> _TASK BRIEF_:
The records that follow are to be given again exactly, with their pictures omitted.

> _TASK DATA_:

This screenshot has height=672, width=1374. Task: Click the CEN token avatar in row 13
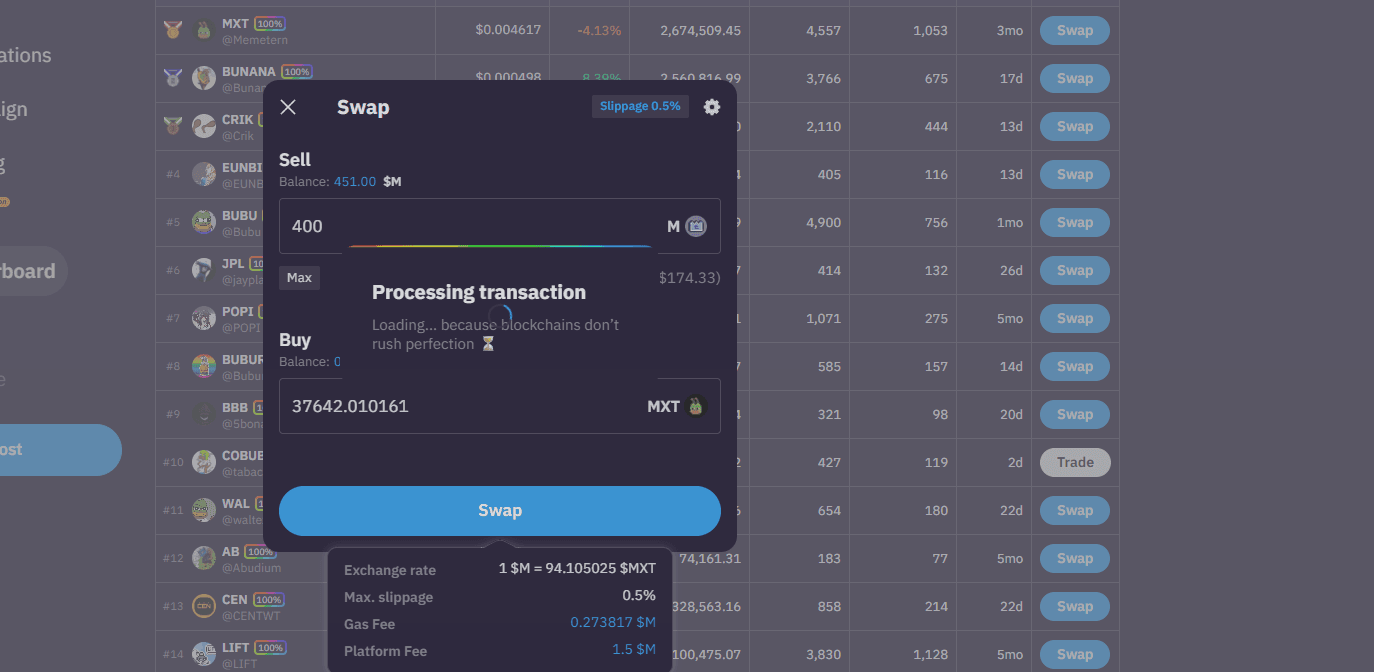[x=204, y=606]
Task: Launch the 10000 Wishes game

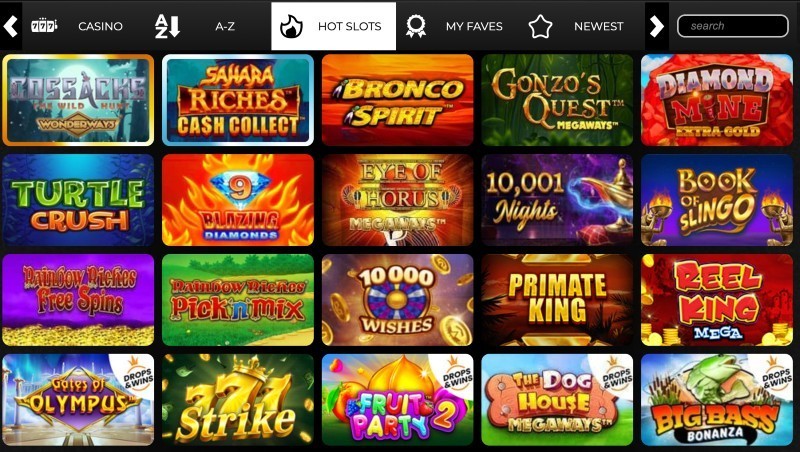Action: tap(397, 300)
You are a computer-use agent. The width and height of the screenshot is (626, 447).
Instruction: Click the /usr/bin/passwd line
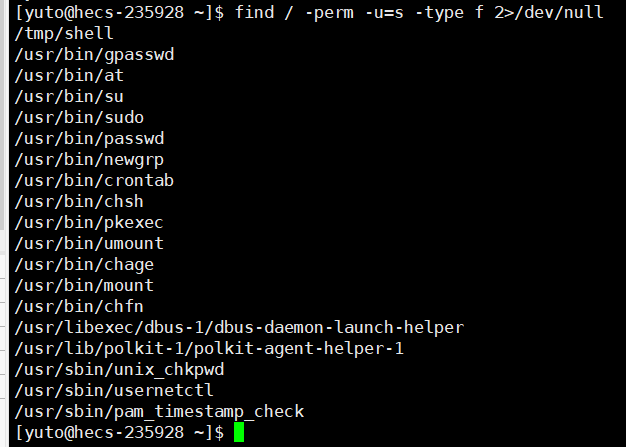89,138
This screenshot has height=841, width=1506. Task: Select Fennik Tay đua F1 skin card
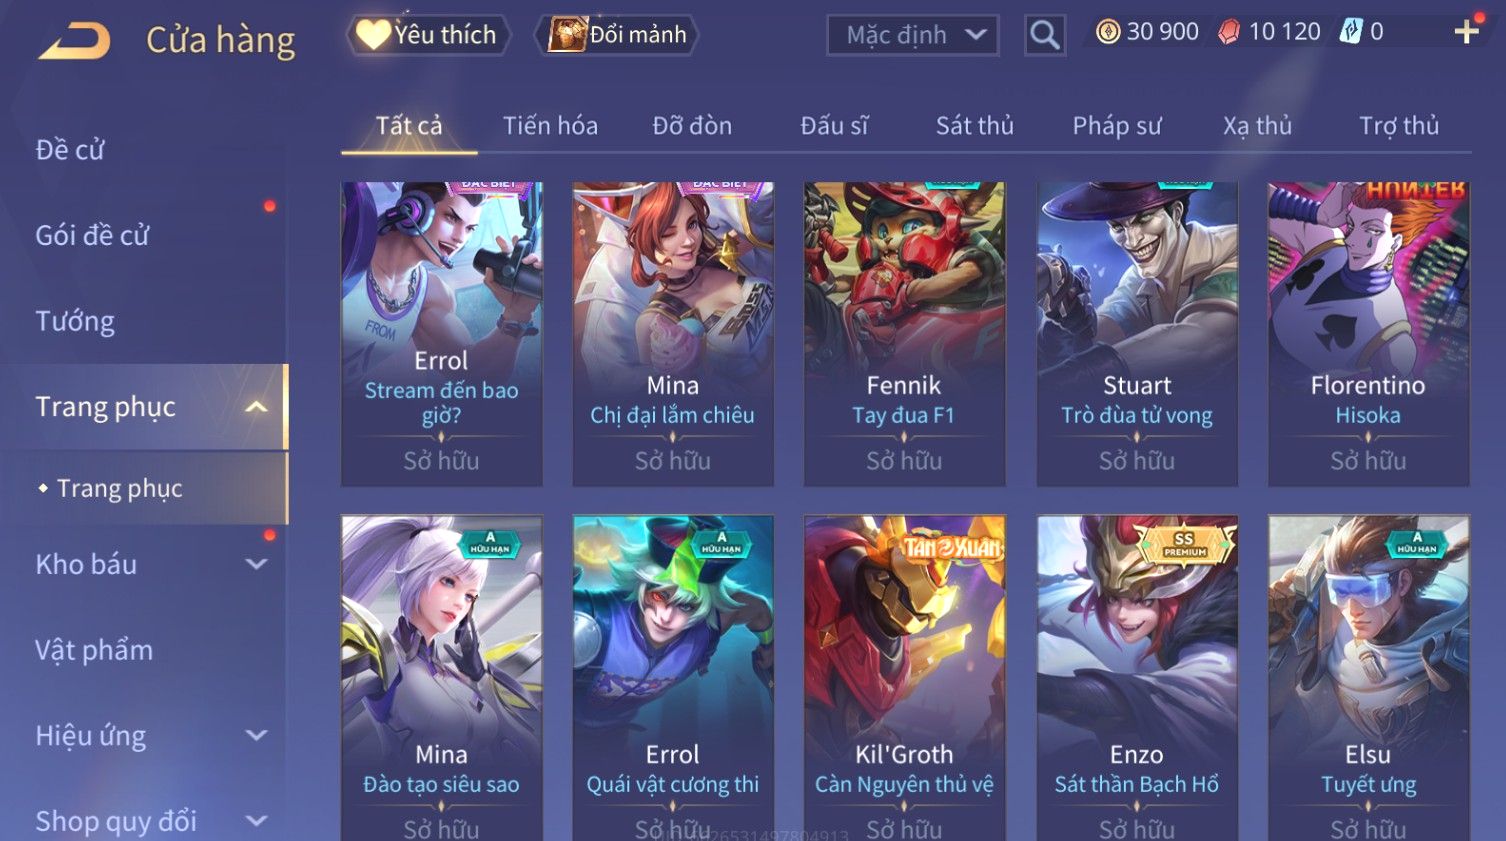904,334
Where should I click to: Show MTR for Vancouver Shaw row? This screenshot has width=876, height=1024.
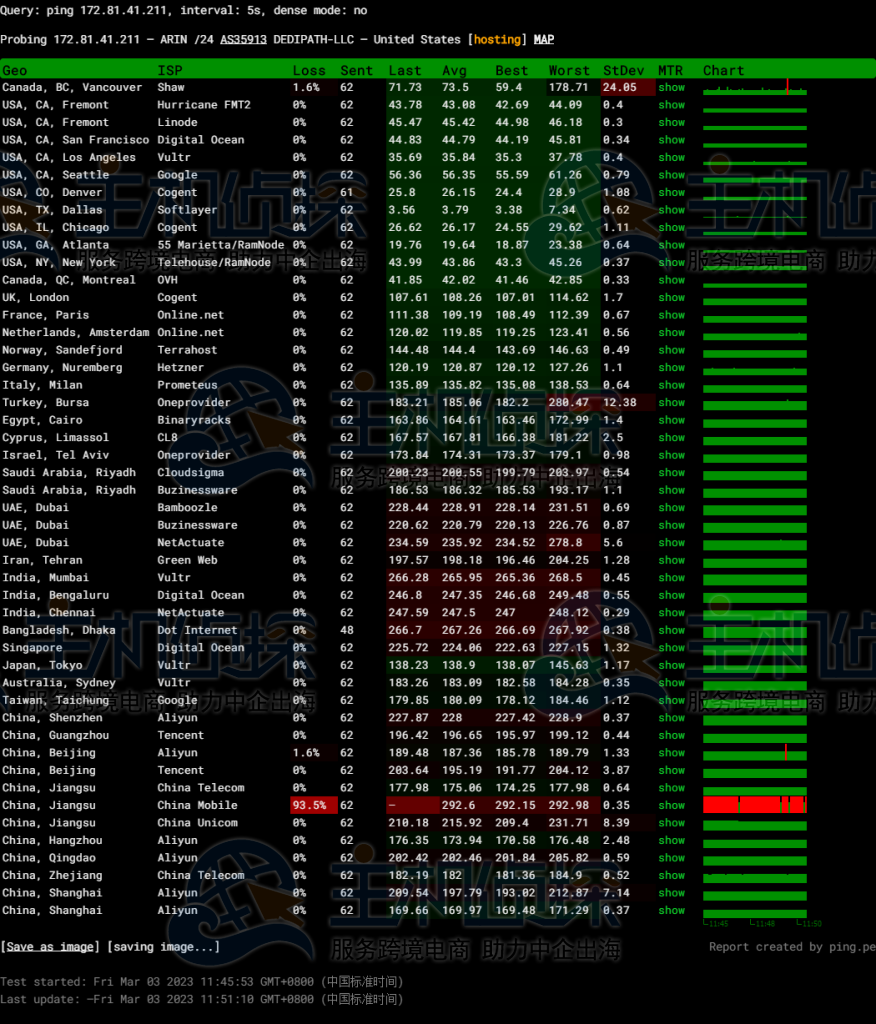click(671, 88)

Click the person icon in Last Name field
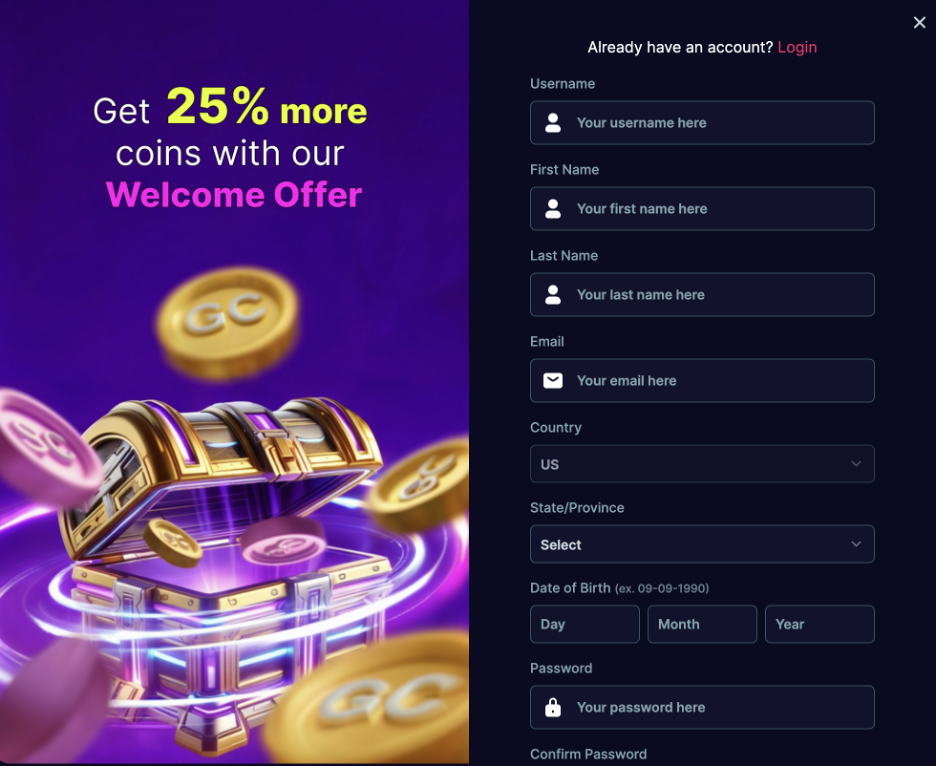pos(553,295)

> _RESULT OF THE EXERCISE_:
This screenshot has height=672, width=1374. Task: Click the CEN token avatar in row 13
[x=204, y=606]
Task: Launch the 10000 Wishes game

Action: tap(397, 300)
You are a computer-use agent. The width and height of the screenshot is (626, 447).
Instruction: Click the /usr/bin/passwd line
89,138
This screenshot has height=841, width=1506. Task: Select Fennik Tay đua F1 skin card
904,334
Where should I click to: Show MTR for Vancouver Shaw row? This screenshot has width=876, height=1024.
click(671, 88)

Click the person icon in Last Name field
pos(553,295)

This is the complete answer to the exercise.